Fico feliz demais, porque hoje, cinco anos depois, já tenho mais de 35 mil visualizações nessa fanfic, com quase 200 pessoas acompanhando, mais de 400 comentários, inúmeros favoritos, tudo isso no outro site... Enfim, espero esse retorno maravilhoso de vocês aqui também. Eu nem imaginava que atingiria esses números com um trabalho desses. Obrigado por lerem e comentarem.

Capítulo 37 - Trigésimo Sexto


Draco

Eu fui golpeado por milhares de emoções diferentes no decorrer do discurso do meu primo. Parte de mim não queria acreditar naquilo que ouvia, mas outra parte já esperava que algo do tipo pudesse acontecer. Mesmo assim, cheguei à conclusão que não valeria a pena criar nenhum tipo de atrito a esta altura do campeonato. O que havia sido feito, já havia sido feito. Além disso, querendo ou não, ele me salvou daquele inferno porque somente ele sabia onde eu estava e o que estava acontecendo comigo. Mais que isso, ele entregou a verdadeira culpada de tudo. Indo mais além, ele me contou a verdade. Esse era o sinal de que ele realmente havia mudado. Algo dentro de mim também havia mudado. Aquela sensação de desconfiança simplesmente sumiu, pois eu não sentia mais aquela pequena voz no fundo da cabeça me dizendo que ele ainda estava escondendo algo de mim.

Durante todo aquele discurso, me coloquei em seu lugar várias vezes.

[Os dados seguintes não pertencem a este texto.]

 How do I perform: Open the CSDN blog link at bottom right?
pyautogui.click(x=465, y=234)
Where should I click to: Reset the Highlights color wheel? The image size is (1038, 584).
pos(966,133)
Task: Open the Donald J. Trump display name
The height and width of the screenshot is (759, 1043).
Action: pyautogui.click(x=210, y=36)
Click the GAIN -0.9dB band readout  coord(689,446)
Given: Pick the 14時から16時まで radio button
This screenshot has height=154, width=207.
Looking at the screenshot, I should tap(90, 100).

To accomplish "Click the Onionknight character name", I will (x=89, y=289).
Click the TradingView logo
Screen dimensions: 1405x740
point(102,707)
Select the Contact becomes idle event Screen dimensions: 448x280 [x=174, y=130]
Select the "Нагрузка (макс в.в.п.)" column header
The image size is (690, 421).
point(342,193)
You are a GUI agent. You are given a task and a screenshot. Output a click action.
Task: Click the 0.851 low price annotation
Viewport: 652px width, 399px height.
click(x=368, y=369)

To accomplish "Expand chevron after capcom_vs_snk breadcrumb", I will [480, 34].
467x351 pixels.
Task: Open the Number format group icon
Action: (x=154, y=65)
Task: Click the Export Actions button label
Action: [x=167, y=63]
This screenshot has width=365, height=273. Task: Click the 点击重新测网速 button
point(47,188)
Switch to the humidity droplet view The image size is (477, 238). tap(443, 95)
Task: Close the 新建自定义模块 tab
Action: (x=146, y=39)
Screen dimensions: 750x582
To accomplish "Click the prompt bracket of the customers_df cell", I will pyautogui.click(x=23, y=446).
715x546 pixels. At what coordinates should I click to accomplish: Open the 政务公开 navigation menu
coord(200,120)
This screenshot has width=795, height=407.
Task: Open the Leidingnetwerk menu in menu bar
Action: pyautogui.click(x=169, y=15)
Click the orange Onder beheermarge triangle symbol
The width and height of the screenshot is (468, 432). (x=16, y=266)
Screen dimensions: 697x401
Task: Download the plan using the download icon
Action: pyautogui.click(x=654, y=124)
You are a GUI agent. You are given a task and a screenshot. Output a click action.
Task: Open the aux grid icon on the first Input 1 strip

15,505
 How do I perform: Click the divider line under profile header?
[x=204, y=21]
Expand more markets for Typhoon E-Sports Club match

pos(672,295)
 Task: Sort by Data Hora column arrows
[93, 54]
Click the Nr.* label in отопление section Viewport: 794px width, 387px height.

Eu compreendi que talvez teria tomado a mesma atitude em diversas situações. Ambos éramos Malfoys e Slytherins. Tínhamos quase a mesma criação, valores e preceitos a serem seguidos. Mais uma vez, fui tomado pela sensação de alteridade. Eu sabia que não poderia julga-lo pelos seus atos, pois eu já havia feito coisa muito pior na vida e já havia sido perdoado. Dumbledore morreu por minha causa. Eu não tinha o direito de julgar mais ninguém. Que moral eu teria?

Diante de toda aquela situação, decidi manter aquela conversa apenas entre mim e Drachen, pois todos já estavam com os nervos a flor da pele e qualquer revelação tão gradiosa como esta, poderia causar mais atritos e problemas que, agora, seriam completamente impertinentes.

xXx

No dia seguinte, fui assistir ao jogo de Harry, aguardando o seu fim para que pudéssemos ir juntos até a Casa dos Gritos ver o andamento da poção. Drachen havia ido mais cedo, juntamente com Neville, para que pudessem levar todas as ervas que haviam recolhido no lago e para que Luna disse para eles quais outras ervas seriam necessárias para a conclusão da poção mágica. Hermione já estava lá com Luna, cuidando para que a poção não fervesse demais e outros cuidados necessários.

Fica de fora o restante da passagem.